---------- TEXT PROVIDED

From 5a5ac124e1efaf208671f01c46edb15f29ed2a0b Mon Sep 17 00:00:00 2001
From: Dimitry Andric <dim@FreeBSD.org>
Date: Wed, 27 May 2015 18:44:32 +0000
Subject: Vendor import of llvm trunk r238337:
 https://llvm.org/svn/llvm-project/llvm/trunk@238337

---
 lib/Target/PowerPC/PPCInstrVSX.td | 177 ++++++++++++++++++++++++++++++++++++--
 1 file changed, 170 insertions(+), 7 deletions(-)

(limited to 'lib/Target/PowerPC/PPCInstrVSX.td')

--------------------

TASKS AND EXERCISES:
1. Which file does the patch header list as changed?
2. Summarize the patch header in two sentences.
The recorded data is not needed for this work.

---------- RECORDED DATA

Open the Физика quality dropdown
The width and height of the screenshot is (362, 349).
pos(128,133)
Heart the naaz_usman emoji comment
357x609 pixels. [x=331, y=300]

--------------------

SET OF ANSWERS:
1. lib/Target/PowerPC/PPCInstrVSX.td

2. The patch header, from Dimitry Andric and dated Wed, 27 May 2015, covers a vendor import of llvm trunk r238337. It changes one file, lib/Target/PowerPC/PPCInstrVSX.td, with 170 insertions and 7 deletions.